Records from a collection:
☆ ☆ ☆
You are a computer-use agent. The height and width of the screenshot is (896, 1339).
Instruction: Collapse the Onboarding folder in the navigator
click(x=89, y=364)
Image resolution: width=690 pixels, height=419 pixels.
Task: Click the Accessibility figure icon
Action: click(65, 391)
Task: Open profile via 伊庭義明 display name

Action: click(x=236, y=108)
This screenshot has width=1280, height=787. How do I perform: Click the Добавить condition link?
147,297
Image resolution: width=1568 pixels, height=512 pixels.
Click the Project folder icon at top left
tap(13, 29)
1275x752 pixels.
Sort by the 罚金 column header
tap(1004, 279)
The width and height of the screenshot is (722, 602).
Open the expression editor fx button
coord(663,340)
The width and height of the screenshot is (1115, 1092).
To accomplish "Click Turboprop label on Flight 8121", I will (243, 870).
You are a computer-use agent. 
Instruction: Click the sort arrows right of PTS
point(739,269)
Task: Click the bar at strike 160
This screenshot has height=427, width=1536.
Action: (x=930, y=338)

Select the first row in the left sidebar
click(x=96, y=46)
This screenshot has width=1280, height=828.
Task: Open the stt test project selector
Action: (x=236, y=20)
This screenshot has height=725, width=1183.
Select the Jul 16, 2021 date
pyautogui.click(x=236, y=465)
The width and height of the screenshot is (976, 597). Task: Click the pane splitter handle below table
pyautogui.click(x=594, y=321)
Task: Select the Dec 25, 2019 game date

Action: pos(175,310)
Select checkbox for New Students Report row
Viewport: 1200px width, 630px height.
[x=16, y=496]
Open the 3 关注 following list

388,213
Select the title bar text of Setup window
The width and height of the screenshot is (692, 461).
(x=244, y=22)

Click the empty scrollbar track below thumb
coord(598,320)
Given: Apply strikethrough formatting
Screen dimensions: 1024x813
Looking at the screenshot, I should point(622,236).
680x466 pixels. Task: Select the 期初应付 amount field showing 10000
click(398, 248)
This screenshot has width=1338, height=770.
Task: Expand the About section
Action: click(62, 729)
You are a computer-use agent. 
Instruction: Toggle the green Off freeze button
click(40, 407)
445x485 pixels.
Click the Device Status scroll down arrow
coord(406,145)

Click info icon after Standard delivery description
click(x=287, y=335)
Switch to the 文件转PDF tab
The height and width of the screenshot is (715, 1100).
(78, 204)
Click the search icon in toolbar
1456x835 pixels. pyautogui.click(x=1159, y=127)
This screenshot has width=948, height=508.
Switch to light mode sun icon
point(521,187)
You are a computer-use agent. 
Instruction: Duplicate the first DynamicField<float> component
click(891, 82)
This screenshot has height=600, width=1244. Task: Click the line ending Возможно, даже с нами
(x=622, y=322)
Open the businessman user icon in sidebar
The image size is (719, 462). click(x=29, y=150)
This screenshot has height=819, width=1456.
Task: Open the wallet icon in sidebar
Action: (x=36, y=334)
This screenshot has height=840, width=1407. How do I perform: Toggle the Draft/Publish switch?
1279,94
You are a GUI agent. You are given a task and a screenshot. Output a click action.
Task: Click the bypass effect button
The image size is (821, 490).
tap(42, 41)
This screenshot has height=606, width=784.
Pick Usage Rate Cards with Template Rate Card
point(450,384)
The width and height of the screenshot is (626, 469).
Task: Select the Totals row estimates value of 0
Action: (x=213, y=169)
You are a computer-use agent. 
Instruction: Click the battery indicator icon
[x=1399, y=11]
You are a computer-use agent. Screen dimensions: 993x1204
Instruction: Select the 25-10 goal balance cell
☆ ☆ ☆
▶ [Assignment]: Print every line of the records exactly. Omit nothing.

▶ [Response to the exercise]:
You are a computer-use agent. The height and width of the screenshot is (896, 1339).
Instruction: Collapse the Onboarding folder in the navigator
click(x=89, y=364)
Image resolution: width=690 pixels, height=419 pixels.
Task: Click the Accessibility figure icon
Action: click(65, 391)
Task: Open profile via 伊庭義明 display name

Action: click(x=236, y=108)
This screenshot has width=1280, height=787. How do I perform: Click the Добавить condition link?
147,297
Image resolution: width=1568 pixels, height=512 pixels.
Click the Project folder icon at top left
tap(13, 29)
1275x752 pixels.
Sort by the 罚金 column header
tap(1004, 279)
The width and height of the screenshot is (722, 602).
Open the expression editor fx button
coord(663,340)
The width and height of the screenshot is (1115, 1092).
To accomplish "Click Turboprop label on Flight 8121", I will (243, 870).
You are a computer-use agent. 
Instruction: Click the sort arrows right of PTS
point(739,269)
Task: Click the bar at strike 160
This screenshot has height=427, width=1536.
Action: (x=930, y=338)

Select the first row in the left sidebar
click(x=96, y=46)
This screenshot has width=1280, height=828.
Task: Open the stt test project selector
Action: (x=236, y=20)
This screenshot has height=725, width=1183.
Select the Jul 16, 2021 date
pyautogui.click(x=236, y=465)
The width and height of the screenshot is (976, 597). Task: Click the pane splitter handle below table
pyautogui.click(x=594, y=321)
Task: Select the Dec 25, 2019 game date

Action: pos(175,310)
Select checkbox for New Students Report row
Viewport: 1200px width, 630px height.
[x=16, y=496]
Open the 3 关注 following list

388,213
Select the title bar text of Setup window
The width and height of the screenshot is (692, 461).
(x=244, y=22)

Click the empty scrollbar track below thumb
coord(598,320)
Given: Apply strikethrough formatting
Screen dimensions: 1024x813
Looking at the screenshot, I should point(622,236).
680x466 pixels. Task: Select the 期初应付 amount field showing 10000
click(398, 248)
This screenshot has width=1338, height=770.
Task: Expand the About section
Action: click(62, 729)
You are a computer-use agent. 
Instruction: Toggle the green Off freeze button
click(40, 407)
445x485 pixels.
Click the Device Status scroll down arrow
coord(406,145)

Click info icon after Standard delivery description
click(x=287, y=335)
Switch to the 文件转PDF tab
The height and width of the screenshot is (715, 1100).
(78, 204)
Click the search icon in toolbar
1456x835 pixels. pyautogui.click(x=1159, y=127)
This screenshot has width=948, height=508.
Switch to light mode sun icon
point(521,187)
You are a computer-use agent. 
Instruction: Duplicate the first DynamicField<float> component
click(891, 82)
This screenshot has height=600, width=1244. Task: Click the line ending Возможно, даже с нами
(x=622, y=322)
Open the businessman user icon in sidebar
The image size is (719, 462). click(x=29, y=150)
This screenshot has height=819, width=1456.
Task: Open the wallet icon in sidebar
Action: (x=36, y=334)
This screenshot has height=840, width=1407. How do I perform: Toggle the Draft/Publish switch?
1279,94
You are a GUI agent. You are given a task and a screenshot. Output a click action.
Task: Click the bypass effect button
The image size is (821, 490).
tap(42, 41)
This screenshot has height=606, width=784.
Pick Usage Rate Cards with Template Rate Card
point(450,384)
The width and height of the screenshot is (626, 469).
Task: Select the Totals row estimates value of 0
Action: (x=213, y=169)
You are a computer-use agent. 
Instruction: Click the battery indicator icon
[x=1399, y=11]
You are a computer-use agent. Screen dimensions: 993x1204
Instruction: Select the 25-10 goal balance cell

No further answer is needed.